- 抜粋:
Elasticsearchへのクエリが突然Failし始めた時の対処(fielddata cacheがデフォルト無限で泣いた話) #Elasticsearch

Elasticsearchにクエリ投げても突然応答しなくなるという事象が発生し、調査してみたので内容をシェア。

出たエラー

突然Elasticsearchのクエリがfailし始めて、Kibanaのグラフが応答しなくなったという話が上がる。。

ログ見てると、下記の用語が怪しいので調査

うちの環境だと、HEAP_SIZEを18gにしていたので、まさにこのエラーは、[indices.breaker.fielddata.limit]でひっかかっている。(18g*60%=10.8g...)

- 作業内容: 上にあるElasticsearchのクエリ障害についての抜粋を、一字も変えずに全文そのまま繰り返してください。

- データ行:
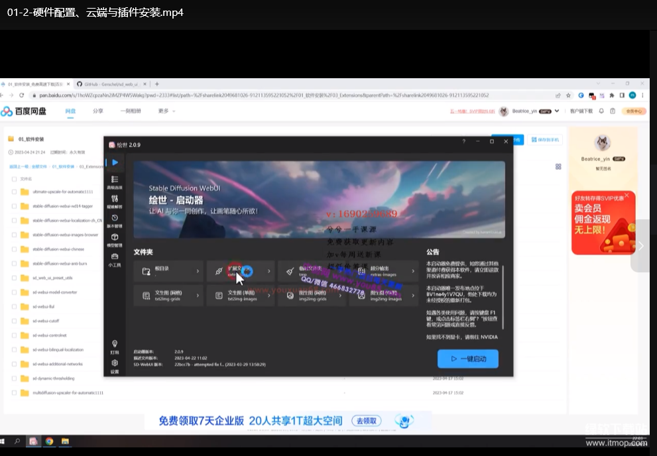Viewport: 657px width, 456px height.
Task: Select the launch play icon in sidebar
Action: tap(115, 162)
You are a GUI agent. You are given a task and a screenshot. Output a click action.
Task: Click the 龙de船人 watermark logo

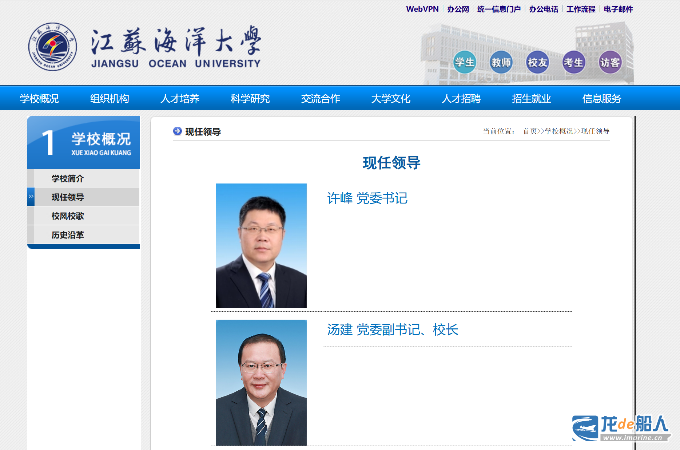pos(621,428)
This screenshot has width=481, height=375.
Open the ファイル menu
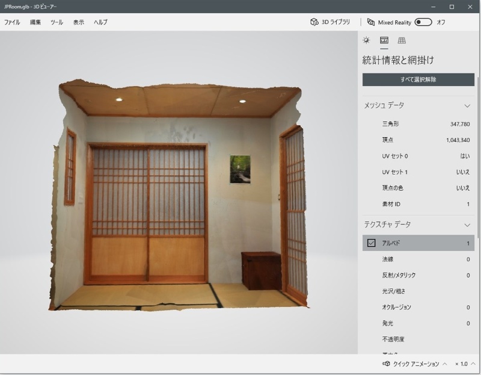click(x=12, y=22)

- 解決策:
Elasticsearchへのクエリが突然Failし始めた時の対処(fielddata cacheがデフォルト無限で泣いた話) #Elasticsearch

Elasticsearchにクエリ投げても突然応答しなくなるという事象が発生し、調査してみたので内容をシェア。

出たエラー

突然Elasticsearchのクエリがfailし始めて、Kibanaのグラフが応答しなくなったという話が上がる。。

ログ見てると、下記の用語が怪しいので調査

うちの環境だと、HEAP_SIZEを18gにしていたので、まさにこのエラーは、[indices.breaker.fielddata.limit]でひっかかっている。(18g*60%=10.8g...)